I point to the 2002 cycle as really sort of the peak of this, where each different interest group would do its own mail and its own calls and its own ads without ever checking if the other groups were doing similar kinds of things. So people were getting 16 pieces of mail all on one day and none on the next from all of these groups, or they were getting 10 calls on one day and none on the next. And a lot of the rhetoric and the pictures and the mail pieces and all that were very repetitive and not reinforcing. But they literally used the same words, because they were using the same vendors a lot of times.
So that has really changed dramatically. There have been some good folks who have done some research and analysis, through America Votes and through other kinds of broader coordinating organizations, that these groups on the progressive side are working together far better than they used to. And that’s a really, I think, healthy kind of thing.

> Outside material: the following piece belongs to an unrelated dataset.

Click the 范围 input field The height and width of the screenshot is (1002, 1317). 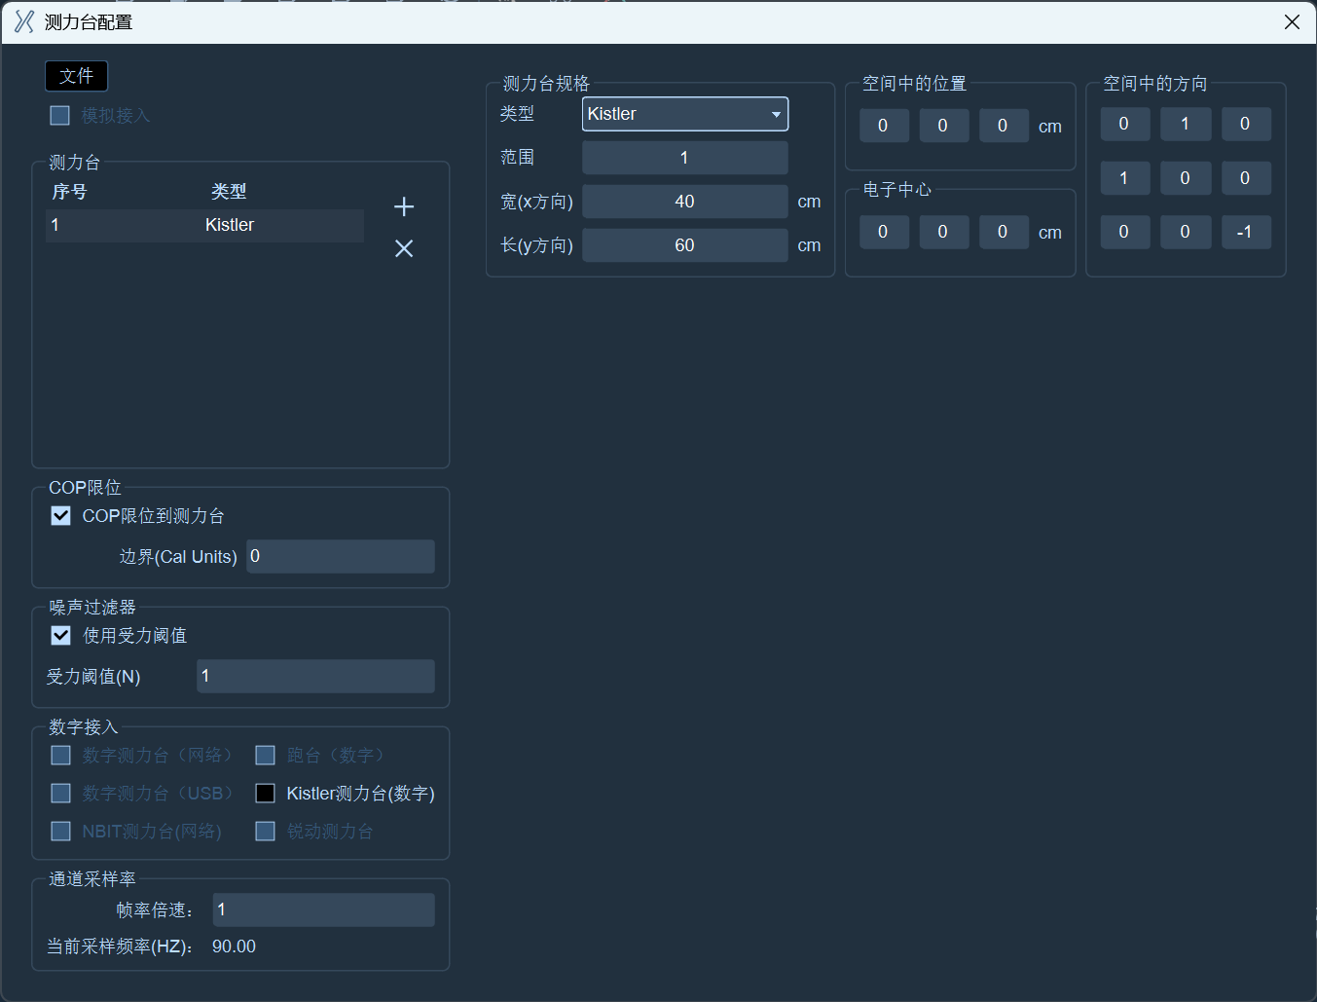coord(685,158)
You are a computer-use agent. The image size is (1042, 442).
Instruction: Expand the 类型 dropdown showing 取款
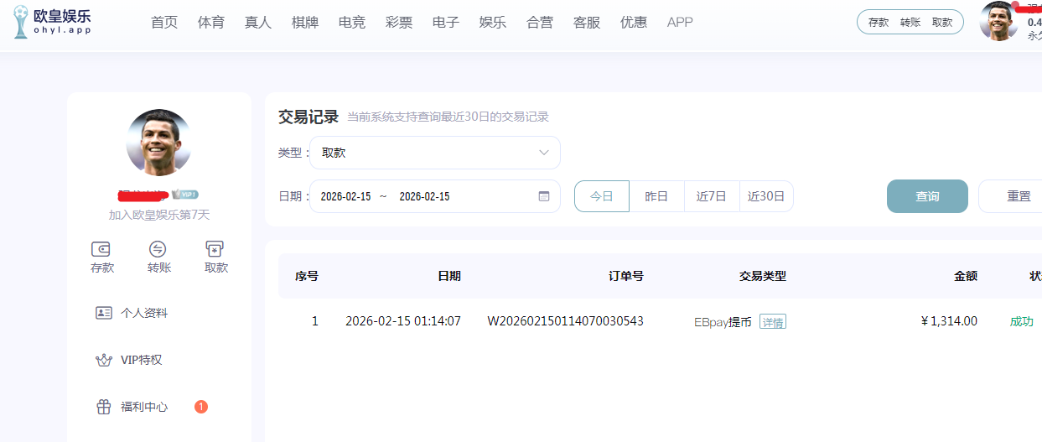(x=434, y=153)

The people on the right have been doing it before.
People on the right, I think, have been doing it together for longer and have been more overt and strategic in their coordinating for a longer period of time. So I can’t tell you for sure exactly how they do that.
They don’t call you up?
Yeah. I am not their friend. But my sense of it has always been that they have a much more coordinated effort, both on the message and on the tactics side.